This led me on a fascinating journey to conversations with old friends and new and to a meeting with more than fifty people involved in the food system on Whidbey. With each conversation I got more clues—and discovered more roadblocks. This next section takes you on this hunt with me—and points to reasonable, actionable hope that, as relational eaters, you and I can steer our ship of food toward flourishing regional food systems.

Being relational to the core, my first stop on the research train would be to find the local experts. Next stop—since I believe that all serious change begins in conversation among people who care—would be to set up what's called a “multistakeholder dialogue.” For that I needed my experts to identify the stakeholders, the members of my Whidbey food system—the farmers, ranchers, foodies, gardeners, marketers, activists, purchasing agents, educators, and more.

Providentially, right about then I sat down with Maryon Attwood, by vocation a potter, by profession working to integrate the Whidbey food system, and by instinct a practical visionary whose key talent is her ability to create systems out of loose networks, to get a hodgepodge of individuals into mutually beneficial alliances.

When I first met her, Maryon was working for the Northwest Agricultural Business Center, a nonprofit seeking to increase profits for agricultural businesses—farmers, distributors, processors, and markets. She helped develop the Whidbey Grown brand to distinguish our local producers in a competitive marketplace. Maryon's patient systems work impressed me. She later helped get the Greenbank Farm New Farmer Training Center off the ground. This program trains half a dozen young people a year in the whole spectrum of farming skills, from planting to marketing to writing a business plan.

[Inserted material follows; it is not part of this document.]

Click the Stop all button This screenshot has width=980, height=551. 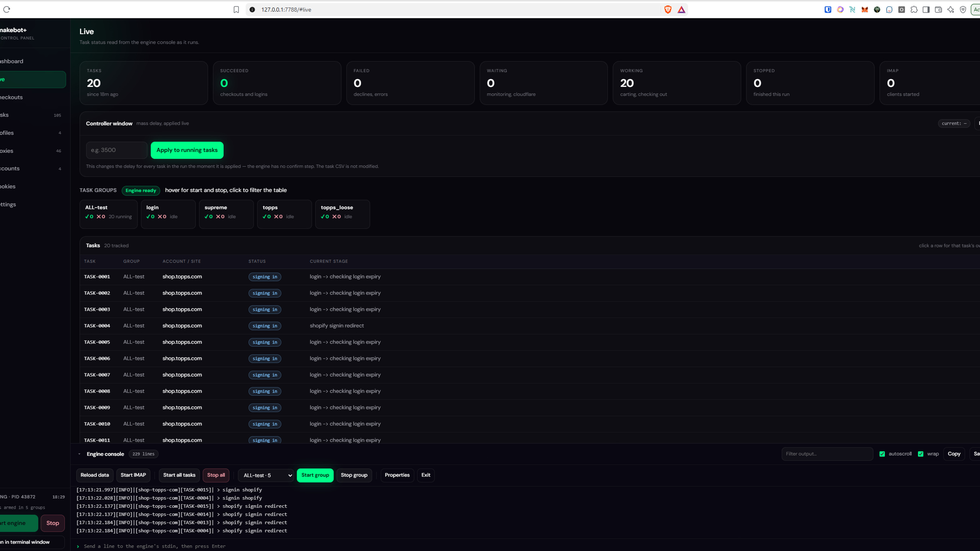click(x=216, y=475)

When I began thinking and writing about the food system, I turned to Maryon to give me the lay of the land, so to speak. We hitched ourselves up on the bar stools at my kitchen counter, wrapped our hands around cups of hot tea, and got to know each other. When I tendered my idea of getting the whole food and farming system in a room for a day for a “Can we feed ourselves?” conversation, Maryon said the magic words: “Let's do it.” I had a partner in relational hope.

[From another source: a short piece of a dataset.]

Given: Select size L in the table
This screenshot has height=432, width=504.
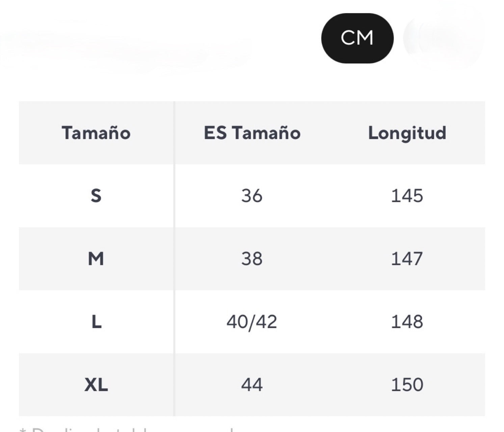Looking at the screenshot, I should pos(96,322).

We put out the call to our networks for help. The perfect planning team assembled effortlessly.

Judy Feldman at that time ran the Washington State University/Island County 4-H program, though she has since moved on to becoming executive director of the nonprofit Greenbank Farm.

Karen Lazarus, a professor at Antioch University in Seattle, had cowritten, with Judy, Maryon, and two others, a report,
Exploring Island County's Food System,
which became my research bible. They'd started out to do an apparently simple job—identify all the growers on the island and put them on a map for all to see. As they ferreted out farmers, though, they realized these individuals were part of an as yet unmapped food system—the soils, crops, history, and laws as well as the farms, farmers, and crops. If we are to feed ourselves from here, we need to know what actually
is
here.

Jean Singer also taught at Antioch and brought two other key pieces to the table. First, she is a professional facilitator (as is Karen). Second, she and her partner, Dyanne, are members of a social group in Maxwelton Valley that evolved into a micro food cooperative, with each member growing different crops to share with the group. They rarely need to go to the store during the growing half of the year.

Terra Anderson also has a goal of growing all her family's food on their ten acres, but as one dedicated gardener (plus husband with tractor).

Britt Conn joined the circle too; she and Eric, you will remember, have a farm where they grow for CSA customers and the farmers' market. She was at the time the coordinator of the Sustainable Whidbey Coalition.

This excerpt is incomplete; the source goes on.